Edward L. Ayers

Edward L. Ayers assumed the presidency of the University of Richmond in July, 2007. Previously Dean of Arts and Sciences at the University of Virginia, where he began teaching in 1980, Ayers was named the National Professor of the Year by the Carnegie Foundation for the Advancement of Teaching in 2003.

A historian of the American South, Ayers has written and edited ten books. The Promise of the New South: Life After Reconstruction was a finalist for both the National Book Award and the Pulitzer Prize.

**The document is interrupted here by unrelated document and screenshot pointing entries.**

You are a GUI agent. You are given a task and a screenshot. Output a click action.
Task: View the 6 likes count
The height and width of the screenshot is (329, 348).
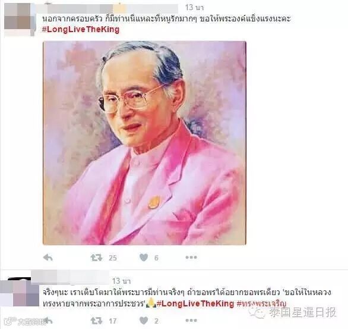click(156, 258)

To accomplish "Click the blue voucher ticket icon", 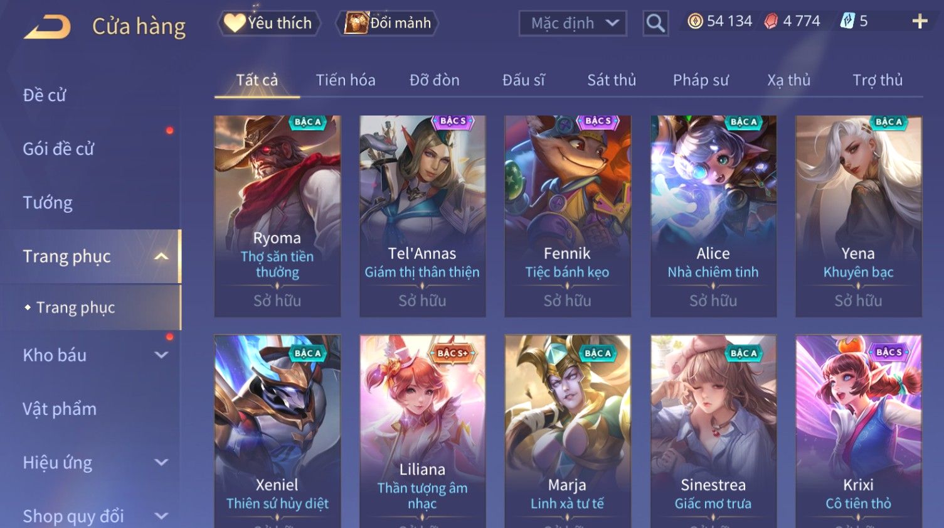I will pos(847,21).
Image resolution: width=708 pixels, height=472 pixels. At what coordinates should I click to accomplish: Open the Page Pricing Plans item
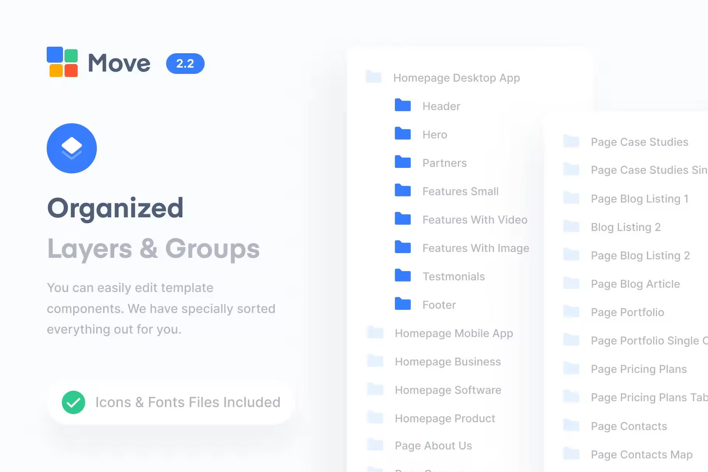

In the Presence of Mine Enemies: Civil War in the Heart of America won the Bancroft Prize for distinguished writing in American history and the Beveridge Prize for the best book in English on the history of the Americas since 1492. A pioneer in digital history, Ayers created The Valley of the Shadow: Two Communities in the American Civil War, a website that has attracted millions of users and won major prizes in the teaching of history.
 
Ayers has received a presidential appointment to the National Council on the Humanities, served as a Fulbright professor in the Netherlands, and been elected to the American Academy of Arts and Sciences. He currently serves as the national project scholar for “Let’s Talk About It: Making Sense of the American Civil War,” a reading and discussion program for public audiences, developed in cooperation with the American Library Association’s Public Programs Office, with funding from the National Endowment for the Humanities.